■ Task requirements ■
Only these lines, please: the first one of the records through the one containing "Service Times (1125, 38)", retyped exactly, both ends included and pictures omitted.

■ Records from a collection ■

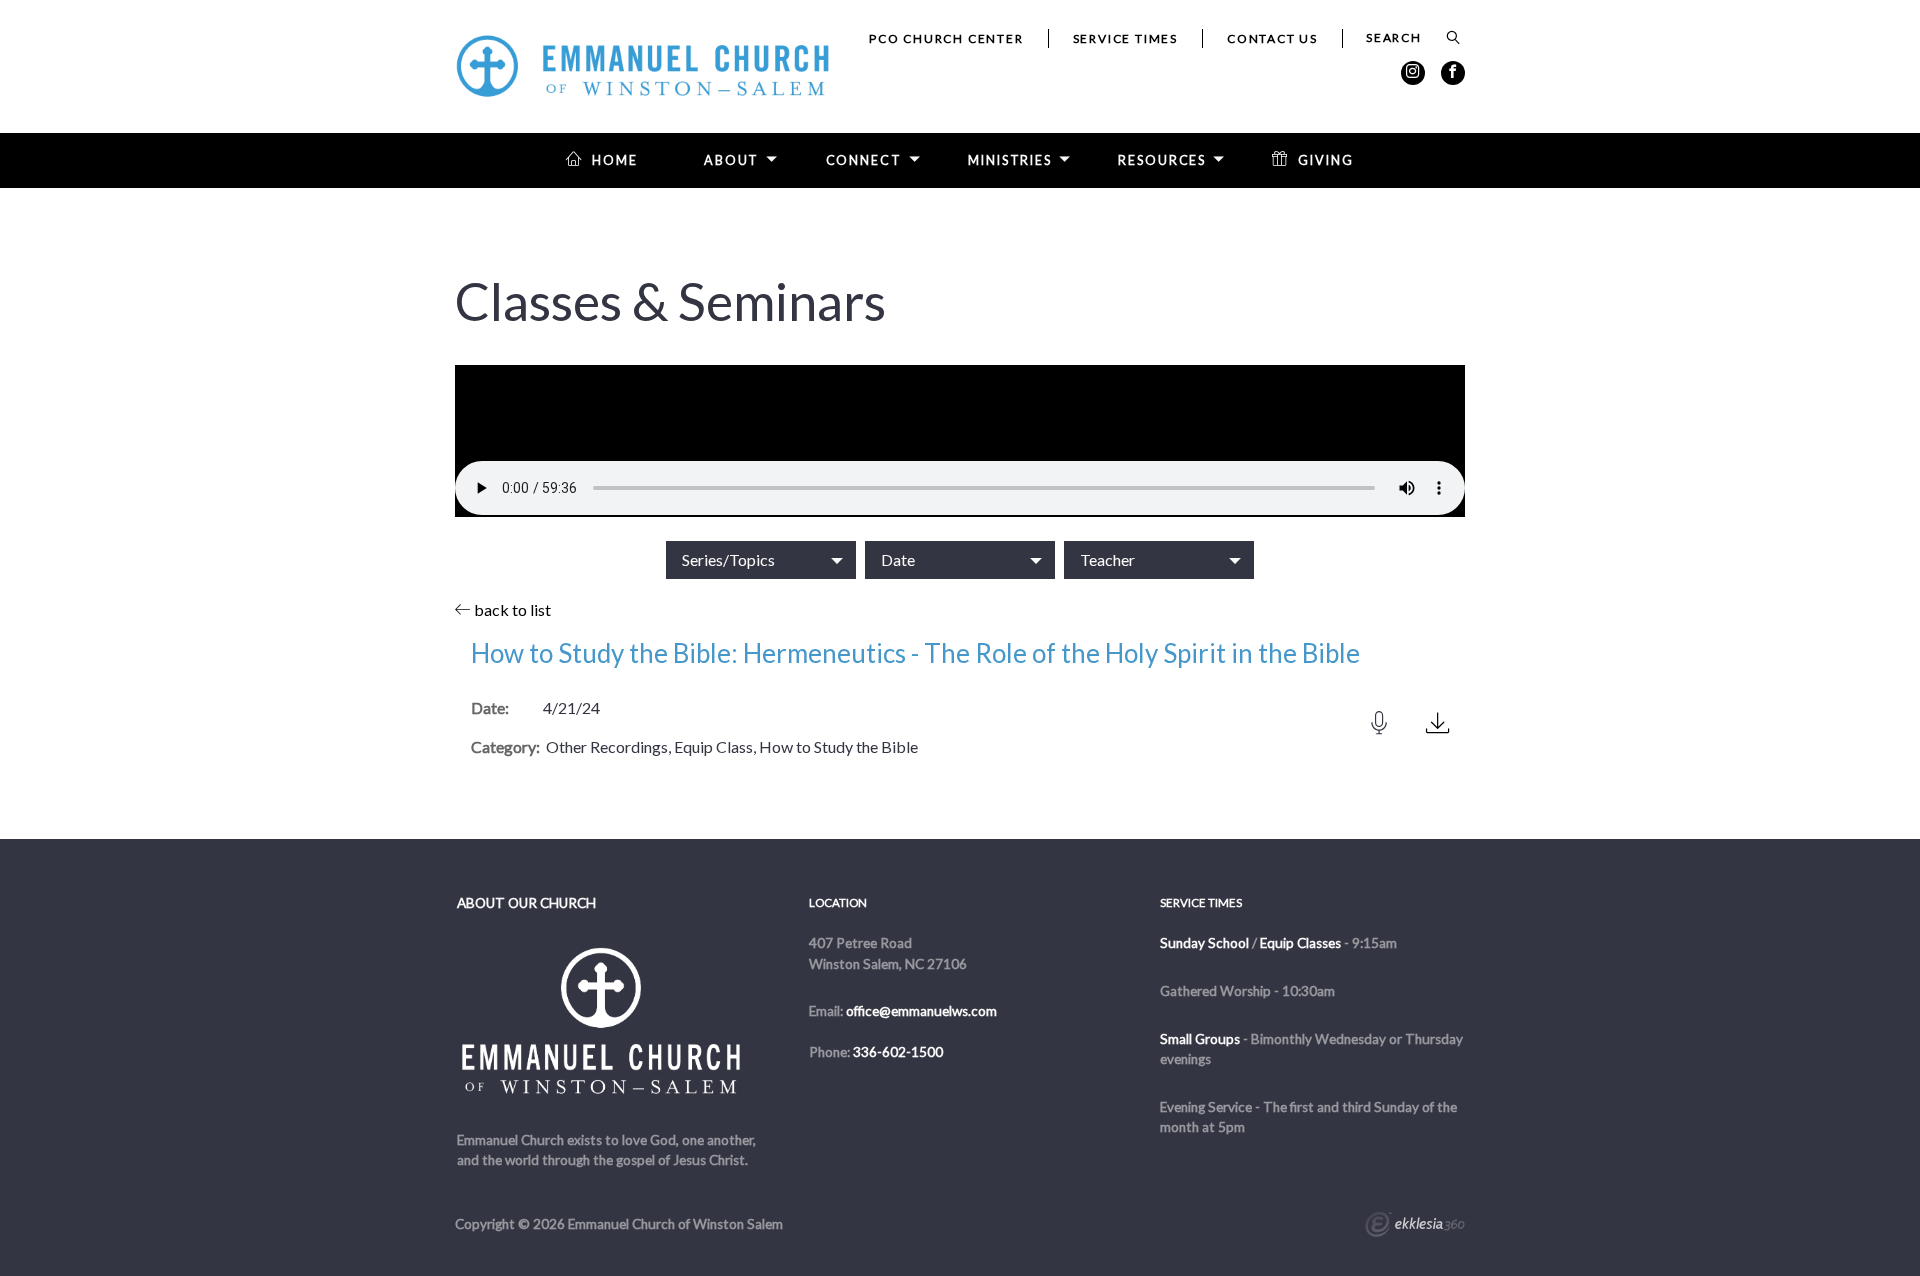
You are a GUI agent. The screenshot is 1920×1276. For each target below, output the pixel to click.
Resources (1162, 160)
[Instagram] (1413, 73)
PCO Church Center (946, 38)
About (731, 160)
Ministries (1010, 160)
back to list (511, 609)
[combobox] (761, 560)
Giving (1325, 160)
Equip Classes (1300, 943)
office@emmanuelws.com (921, 1011)
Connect (864, 160)
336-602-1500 (898, 1052)
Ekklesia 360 (1415, 1227)
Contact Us (1272, 38)
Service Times (1125, 38)
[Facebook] (1453, 73)
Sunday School (1204, 943)
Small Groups (1200, 1039)
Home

■ Answer area ■
You are a GUI agent. The screenshot is 1920×1276. For each target below, output the pixel to click.
Resources (1162, 160)
[Instagram] (1413, 73)
PCO Church Center (946, 38)
About (731, 160)
Ministries (1010, 160)
back to list (511, 609)
[combobox] (761, 560)
Giving (1325, 160)
Equip Classes (1300, 943)
office@emmanuelws.com (921, 1011)
Connect (864, 160)
336-602-1500 (898, 1052)
Ekklesia 360 (1415, 1227)
Contact Us (1272, 38)
Service Times (1125, 38)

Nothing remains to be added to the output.